Título: Uma agenda alternativa
Autor: Fernando Peregrino
Fonte: Jornal do Brasil, 03/06/2005, Opinião, p. A11

Tem sido comum ouvir especialistas ou líderes em geral afirmarem que o acesso do cidadão à Internet é capaz de, por si só, dotá-lo de conhecimento e capacidade de gerar oportunidades para transformar a realidade social local. Ledo engano. Não há mágica. A Internet não é uma panacéia. A internet é um meio e não um fim. Um meio que permite interconectar o cidadão com outros em bases e sistemas de informação do mundo inteiro em alta velocidade. E há mais um porém: ter acesso à informação não quer dizer ter obrigatoriamente acesso à educação, nem tampouco ao conhecimento.

A informação flui naturalmente de quem tem para quem não tem. Quem tem informação não necessariamente a interpreta. Educação é principalmente um processo de aprendizagem de métodos, de apreender a aprender. E conhecimento só tem quem sabe dominar, aplicar, adaptar ou desenvolver métodos e processos. E isso só se adquire universalizando a educação de qualidade nos níveis fundamental e médio, ampliando a escolarização no nível superior, e com suporte digno de políticas públicas emergenciais e efetivas de combate à fome, de assistência à infância, à mulher, ao idoso, ao jovem, à geração de emprego e à saúde.

Tomemos como exemplo o Projeto Piraí Digital. Uma iniciativa que alcançou amplo sucesso e está entre as sete cidades finalistas que concorrem ao prêmio mundial de Comunidade Inteligente. Mas cabe a pergunta: Piraí é só Digital, ou é também Piraí Social?

Piraí só é um modelo de inclusão digital porque soube realizar um modelo de inclusão social. Os que tentarem copiar apenas como modelo de acesso à Internet reproduzirão, sem querer, a perversidade do modelo econômico e social vigente. Por que essa discussão precisa vir à tona? Estamos às vésperas de abrigar no Estado do Rio um dos mais importantes encontros do mundo da tecnologia da informação: A Conferência Regional da Sociedade da Informação da América Latina e Caribe.

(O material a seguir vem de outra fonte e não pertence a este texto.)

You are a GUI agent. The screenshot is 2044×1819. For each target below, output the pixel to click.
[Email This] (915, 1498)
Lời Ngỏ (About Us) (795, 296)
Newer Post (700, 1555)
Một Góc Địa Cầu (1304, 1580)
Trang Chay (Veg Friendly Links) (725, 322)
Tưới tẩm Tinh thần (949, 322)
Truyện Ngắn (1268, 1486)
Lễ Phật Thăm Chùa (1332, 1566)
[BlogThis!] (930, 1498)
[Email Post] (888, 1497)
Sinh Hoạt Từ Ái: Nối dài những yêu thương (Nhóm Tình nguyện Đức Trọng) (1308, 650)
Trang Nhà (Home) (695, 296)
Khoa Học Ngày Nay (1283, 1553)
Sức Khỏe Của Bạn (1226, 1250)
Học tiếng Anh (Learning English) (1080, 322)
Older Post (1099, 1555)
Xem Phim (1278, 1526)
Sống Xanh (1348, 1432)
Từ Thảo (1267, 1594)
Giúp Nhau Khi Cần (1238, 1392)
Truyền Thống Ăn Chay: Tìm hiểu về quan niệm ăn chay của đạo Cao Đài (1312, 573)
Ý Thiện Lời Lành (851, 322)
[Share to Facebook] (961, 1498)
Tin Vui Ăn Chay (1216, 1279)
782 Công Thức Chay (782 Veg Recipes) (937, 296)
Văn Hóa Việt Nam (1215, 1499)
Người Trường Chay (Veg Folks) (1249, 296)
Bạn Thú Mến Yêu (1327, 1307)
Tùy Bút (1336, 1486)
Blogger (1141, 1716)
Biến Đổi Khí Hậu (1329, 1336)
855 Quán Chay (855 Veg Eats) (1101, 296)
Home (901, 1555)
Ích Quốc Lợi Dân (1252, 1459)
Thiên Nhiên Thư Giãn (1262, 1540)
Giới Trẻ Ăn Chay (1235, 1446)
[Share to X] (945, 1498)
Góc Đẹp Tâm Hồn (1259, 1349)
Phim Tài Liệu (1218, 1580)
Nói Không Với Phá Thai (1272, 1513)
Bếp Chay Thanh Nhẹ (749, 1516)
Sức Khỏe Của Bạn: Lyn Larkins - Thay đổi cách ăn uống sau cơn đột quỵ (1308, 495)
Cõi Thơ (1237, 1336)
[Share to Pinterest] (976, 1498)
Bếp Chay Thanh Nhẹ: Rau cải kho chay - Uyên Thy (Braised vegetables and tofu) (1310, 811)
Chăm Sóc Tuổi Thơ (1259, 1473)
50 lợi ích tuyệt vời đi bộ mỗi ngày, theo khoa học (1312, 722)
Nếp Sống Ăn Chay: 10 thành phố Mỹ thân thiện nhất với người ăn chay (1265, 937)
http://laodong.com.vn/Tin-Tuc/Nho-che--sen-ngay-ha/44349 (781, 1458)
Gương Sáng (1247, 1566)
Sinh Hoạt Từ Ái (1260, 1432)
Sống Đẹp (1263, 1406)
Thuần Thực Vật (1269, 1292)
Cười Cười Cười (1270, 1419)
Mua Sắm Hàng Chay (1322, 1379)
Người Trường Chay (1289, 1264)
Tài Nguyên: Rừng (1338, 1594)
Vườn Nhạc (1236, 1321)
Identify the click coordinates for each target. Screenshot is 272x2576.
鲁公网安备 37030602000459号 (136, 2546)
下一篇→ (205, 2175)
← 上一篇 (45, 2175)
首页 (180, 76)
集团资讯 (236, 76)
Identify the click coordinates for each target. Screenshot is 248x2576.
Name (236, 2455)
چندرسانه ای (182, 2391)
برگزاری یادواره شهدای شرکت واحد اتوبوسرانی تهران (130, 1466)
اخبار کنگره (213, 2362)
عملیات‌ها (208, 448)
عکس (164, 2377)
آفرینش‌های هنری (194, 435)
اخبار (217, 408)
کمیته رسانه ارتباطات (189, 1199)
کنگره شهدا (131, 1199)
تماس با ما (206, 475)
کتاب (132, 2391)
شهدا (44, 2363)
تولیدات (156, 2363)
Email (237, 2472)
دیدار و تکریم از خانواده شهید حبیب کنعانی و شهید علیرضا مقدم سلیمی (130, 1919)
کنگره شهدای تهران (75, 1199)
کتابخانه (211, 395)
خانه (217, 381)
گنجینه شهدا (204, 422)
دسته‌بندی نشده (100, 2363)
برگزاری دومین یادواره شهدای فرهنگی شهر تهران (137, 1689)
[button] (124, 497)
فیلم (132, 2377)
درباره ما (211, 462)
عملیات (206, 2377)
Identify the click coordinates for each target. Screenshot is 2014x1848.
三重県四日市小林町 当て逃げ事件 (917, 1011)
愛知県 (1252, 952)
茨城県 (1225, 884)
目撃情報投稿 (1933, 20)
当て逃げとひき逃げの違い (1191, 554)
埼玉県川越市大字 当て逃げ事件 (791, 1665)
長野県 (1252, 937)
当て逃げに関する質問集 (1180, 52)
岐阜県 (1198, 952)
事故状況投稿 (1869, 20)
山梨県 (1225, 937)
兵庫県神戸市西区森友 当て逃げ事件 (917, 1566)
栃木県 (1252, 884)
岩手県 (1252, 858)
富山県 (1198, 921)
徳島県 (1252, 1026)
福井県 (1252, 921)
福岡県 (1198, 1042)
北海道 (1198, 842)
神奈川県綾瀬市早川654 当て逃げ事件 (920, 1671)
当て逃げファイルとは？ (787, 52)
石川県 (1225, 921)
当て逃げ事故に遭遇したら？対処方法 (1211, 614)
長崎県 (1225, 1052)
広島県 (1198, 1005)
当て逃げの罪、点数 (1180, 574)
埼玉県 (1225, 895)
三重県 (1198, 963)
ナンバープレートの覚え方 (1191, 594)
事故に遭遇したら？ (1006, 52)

No entanto, tem-se perdido muito tempo em discussões sobre tecnicalidades, como implantar a Internet em lugares distantes, como fazer a universalização de acesso, reduzir custos, obter financiamento, etc. Sem, contudo, atentar para o restante das políticas sociais. Mas como viabilizá-las financeiramente se a América Latina tem uma dívida externa de quase 400 bilhões de dólares! Por isso, é importante converter dívida em investimento em educação, saúde e geração de empregos.

Além disso, a importação de modelos, ou sua transposição pura e simples, pode atrofiar o que de melhor uma sociedade da informação pode trazer para um país: a elevação da auto-estima e, com isso, a capacidade da própria população desenvolver conteúdos e soluções alternativas aos modelos que faliram. Soluções endógenas, como dizem Hugo Chávez e outros líderes nacionalistas da nossa América Latina.

A governadora do Estado, Rosinha Garotinho, em seu discurso de abertura da Conferência sobre Internet para América Latina, patrocinada pela ONU, afirmou que precisamos de um modelo de desenvolvimento que saiba não apenas produzir bens, mas saiba também distribuí-lo. Tem todo sentido. Agora teremos uma chance nas mãos de sermos ouvidos e de influenciarmos a agenda com um tema que nos interessa. Numa oportunidade rara, de 8 a 10 de junho, aqui no Rio de Janeiro, sob o patrocínio da ONU, será aberta a Conferência Regional preparatória para Tunis. A América Latina e Caribe - região com uma das maiores taxas de pobreza do mundo - deve aproveitar a oportunidade de subscrever uma Carta do Rio que enfatize tais princípios.

É a hora de falarmos sobre o que interessa aos países excluídos. Uma agenda que vá às origens das desigualdades que perduram nos países em desenvolvimento como são todos da na América Latina e do Caribe.